Dei uma palavra, dizendo que o meu desejo era a cura dela, disse que não existe o "dom de cura", porque se existisse tal dom, os que o receberam estão falhando porque ainda há milhares de hospitais, clinicas, farmácias cheios de doentes. Mas não existe. Temos que orar para que a vontade soberana de Deus seja feita, não temos autoridade para exigir nada de Deus e nem para determinar que Ele faça o que queremos, somos servos e servos apenas obedecem a vontade do seu Senhor.

Compartilhei os ensinamentos de Jesus e como Ele se portava diante dos enfermos. Jesus nunca usou corrente de oração, corrente disto ou daquilo para curar alguém. Ele era objetivo e os que tinham fé eram curados. A irmã crê que Deus pode dar um fim neste seu mioma e lhe trazer saúde, sim eu creio. Poderia dizer para a irmã as mesmas palavras de Jesus lá de Mateus 15.28; irmã como é grande a tua fé, seja feito agora em ti conforme o teu desejo. A bíblia diz que se a irmã crê, então a irmã está curada. Orei agradecendo a Deus pela cura. Tomamos um café, uma água e continuamos a nossa viagem.

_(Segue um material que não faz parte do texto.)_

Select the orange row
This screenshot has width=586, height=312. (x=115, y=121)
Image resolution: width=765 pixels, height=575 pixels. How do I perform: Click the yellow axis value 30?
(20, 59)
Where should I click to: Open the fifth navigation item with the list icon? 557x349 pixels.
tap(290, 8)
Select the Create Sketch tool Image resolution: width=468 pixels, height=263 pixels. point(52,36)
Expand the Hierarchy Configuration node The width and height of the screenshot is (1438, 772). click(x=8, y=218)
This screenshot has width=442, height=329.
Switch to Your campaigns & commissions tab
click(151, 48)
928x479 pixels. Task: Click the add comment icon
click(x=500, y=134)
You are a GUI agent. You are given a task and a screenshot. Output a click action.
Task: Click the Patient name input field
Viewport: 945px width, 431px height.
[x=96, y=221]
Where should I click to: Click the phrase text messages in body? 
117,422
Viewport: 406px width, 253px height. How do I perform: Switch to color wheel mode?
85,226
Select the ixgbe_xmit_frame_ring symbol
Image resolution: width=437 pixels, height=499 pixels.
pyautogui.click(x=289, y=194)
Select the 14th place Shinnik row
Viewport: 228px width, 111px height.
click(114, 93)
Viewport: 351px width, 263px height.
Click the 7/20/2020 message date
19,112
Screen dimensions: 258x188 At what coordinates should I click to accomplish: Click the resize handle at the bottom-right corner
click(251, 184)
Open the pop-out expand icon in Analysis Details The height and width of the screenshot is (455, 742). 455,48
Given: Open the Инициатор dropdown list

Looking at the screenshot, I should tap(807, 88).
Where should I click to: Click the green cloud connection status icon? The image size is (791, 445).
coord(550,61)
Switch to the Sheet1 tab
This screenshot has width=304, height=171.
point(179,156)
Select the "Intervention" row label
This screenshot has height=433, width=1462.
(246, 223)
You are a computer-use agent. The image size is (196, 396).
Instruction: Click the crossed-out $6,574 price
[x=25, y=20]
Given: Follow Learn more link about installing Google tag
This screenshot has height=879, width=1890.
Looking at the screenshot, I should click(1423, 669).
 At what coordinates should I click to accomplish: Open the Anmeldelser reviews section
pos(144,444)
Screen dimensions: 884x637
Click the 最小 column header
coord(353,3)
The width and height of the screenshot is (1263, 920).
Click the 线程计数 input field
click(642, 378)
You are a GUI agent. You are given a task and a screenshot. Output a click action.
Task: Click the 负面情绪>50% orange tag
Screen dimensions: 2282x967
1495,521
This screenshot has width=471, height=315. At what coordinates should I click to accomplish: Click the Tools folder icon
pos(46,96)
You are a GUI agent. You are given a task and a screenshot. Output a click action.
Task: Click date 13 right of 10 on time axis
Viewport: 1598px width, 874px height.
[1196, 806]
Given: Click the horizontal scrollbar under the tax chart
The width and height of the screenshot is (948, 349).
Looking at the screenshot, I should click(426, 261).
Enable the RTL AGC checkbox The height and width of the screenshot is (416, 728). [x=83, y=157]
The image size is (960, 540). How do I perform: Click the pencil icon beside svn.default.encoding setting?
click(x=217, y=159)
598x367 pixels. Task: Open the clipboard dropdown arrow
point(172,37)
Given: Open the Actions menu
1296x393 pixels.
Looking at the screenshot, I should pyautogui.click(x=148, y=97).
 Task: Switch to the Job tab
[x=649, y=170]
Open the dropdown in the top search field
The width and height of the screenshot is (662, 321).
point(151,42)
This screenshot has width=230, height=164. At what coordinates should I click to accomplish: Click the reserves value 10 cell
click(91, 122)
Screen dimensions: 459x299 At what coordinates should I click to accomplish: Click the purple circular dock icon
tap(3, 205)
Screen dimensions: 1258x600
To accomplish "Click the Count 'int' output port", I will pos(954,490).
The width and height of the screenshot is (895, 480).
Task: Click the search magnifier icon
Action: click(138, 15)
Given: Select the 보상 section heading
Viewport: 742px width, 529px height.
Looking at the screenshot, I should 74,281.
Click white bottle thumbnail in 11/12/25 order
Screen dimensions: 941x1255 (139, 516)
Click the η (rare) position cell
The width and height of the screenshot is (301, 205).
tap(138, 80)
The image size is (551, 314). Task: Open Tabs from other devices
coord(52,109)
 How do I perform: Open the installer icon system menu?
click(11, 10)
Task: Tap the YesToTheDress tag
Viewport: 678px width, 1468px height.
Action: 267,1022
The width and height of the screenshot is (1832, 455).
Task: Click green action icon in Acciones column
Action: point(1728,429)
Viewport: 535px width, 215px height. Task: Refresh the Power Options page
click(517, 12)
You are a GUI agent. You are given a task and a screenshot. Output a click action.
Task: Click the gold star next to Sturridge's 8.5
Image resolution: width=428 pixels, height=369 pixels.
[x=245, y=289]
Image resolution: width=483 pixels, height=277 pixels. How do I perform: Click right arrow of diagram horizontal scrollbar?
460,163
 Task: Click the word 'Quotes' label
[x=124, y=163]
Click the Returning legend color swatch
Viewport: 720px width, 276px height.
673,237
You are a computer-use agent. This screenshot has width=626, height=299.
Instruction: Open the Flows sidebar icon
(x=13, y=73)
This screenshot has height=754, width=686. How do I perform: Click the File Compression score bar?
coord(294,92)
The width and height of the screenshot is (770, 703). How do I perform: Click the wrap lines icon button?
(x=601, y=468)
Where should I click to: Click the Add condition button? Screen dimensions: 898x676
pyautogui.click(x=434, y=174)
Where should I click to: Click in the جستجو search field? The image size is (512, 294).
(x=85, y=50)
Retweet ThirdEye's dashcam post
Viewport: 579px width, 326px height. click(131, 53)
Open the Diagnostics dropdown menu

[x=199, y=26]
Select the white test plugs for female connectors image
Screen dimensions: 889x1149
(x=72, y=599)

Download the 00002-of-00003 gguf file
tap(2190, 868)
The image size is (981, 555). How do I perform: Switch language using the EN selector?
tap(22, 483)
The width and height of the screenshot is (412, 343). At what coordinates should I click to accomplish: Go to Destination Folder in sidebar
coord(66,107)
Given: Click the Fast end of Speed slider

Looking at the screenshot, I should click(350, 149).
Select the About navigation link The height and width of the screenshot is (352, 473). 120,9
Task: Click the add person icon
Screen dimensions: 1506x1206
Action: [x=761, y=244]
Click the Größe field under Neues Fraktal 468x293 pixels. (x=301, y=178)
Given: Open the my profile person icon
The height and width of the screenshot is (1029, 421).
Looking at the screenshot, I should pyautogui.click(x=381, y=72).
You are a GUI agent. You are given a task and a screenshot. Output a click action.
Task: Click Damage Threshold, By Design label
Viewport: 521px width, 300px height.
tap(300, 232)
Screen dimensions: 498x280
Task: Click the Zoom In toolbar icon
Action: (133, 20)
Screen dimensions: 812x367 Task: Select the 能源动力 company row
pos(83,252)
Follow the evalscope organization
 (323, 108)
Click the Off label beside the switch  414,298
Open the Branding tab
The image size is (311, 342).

Desde então não tive mais notícias daquela irmã e até me esqueci do assunto e se passaram alguns anos. Ministério muito amplo, vários lugares sendo atendidos, naquele período muitas comunidades do lado de cá do Rio Amazonas, do outro lado também, viagens de até 24 horas de barco, e por estrada até 480 km distante de Santarém.

Mas pouco tempo atrás estive novamente naquela região e convidei um irmão, um dos discípulos que mora em uma comunidade no Rio Arapiuns e companheiro que não mede esforços para me fazer companhia. E fomos visitar aquela família. Chegamos na casa, estava toda fechada e deduzimos que eles poderiam estar na roça ou plantando mandioca ou fazendo derrubada para o próximo plantio ou fazendo farinha, porque as canoas estavam no porto. Pegamos uma trilha pelo meio da mata e depois de algumas horas de caminhada ouvimos vozes e lá estava o casal e os filhos trabalhando na farinha, os abraçamos, a esposa já passou um café novo, peguei uma faca e comecei a descascar mandioca, o monte era grande e ao mesmo tempo fomos conversando.

O dia indo embora, na mata a noite chega muito rápido, nos despedimos para apressar os passos e atravessar a mata antes da noite chegar, não tínhamos lanterna e nem um facão caso precisasse se defender de algum inseto, ao sairmos a esposa disse que iria nos acompanhar e levou os três filhos menores, iriam para casa ver como estava pois já fazia alguns dias que estavam longe de casa. Chegamos na bifurcação em que iríamos para a direita onde tínhamos deixado a nossa canoa em outro porto e eles iriam para a esquerda caminho mais rápido para a casa. Ela insistiu que nós fossemos para a casa dela e nós dissemos que ainda tínhamos que viajar de volta, baixando o rio e não tínhamos lanterna e navegar pelo rio em noite escura é complicado.

Quero que você missionário vá lá em casa porque quero fazer um bolo e um café, como gratidão. Fiquei pensando naquele instante gratidão de que? O que fiz que não me recordava e que ela quer dar algo em troca como agradecimento. Não irmã, não precisa, em outra viagem que passar por aqui eu aceitarei o bolo. Ela se aproximou de mim e perguntou se podia me abraçar, algo anormal, não é do feitio daquelas senhoras. Ela começou a derramar lágrimas e me deu um abraço. Você já recebeu um abraço de gratidão? Pois é emocionante. Ela disse estou chorando e lhe abraçando porque da última vez que o senhor esteve aqui eu estava muito doente, lembra-se do mioma e do sangramento? Agora, me lembro. Pois é missionário naquele dia fui totalmente curada e nunca mais tive sangramento. Que gostoso, que emocionante e ali agradecemos novamente a Deus.

A Fé daquela senhora, no meio da Floresta Amazônica comoveu o coração de Deus. E o Mioma não resistiu e disse adeus.

Que este pequeno testemunho edifique a tua vida.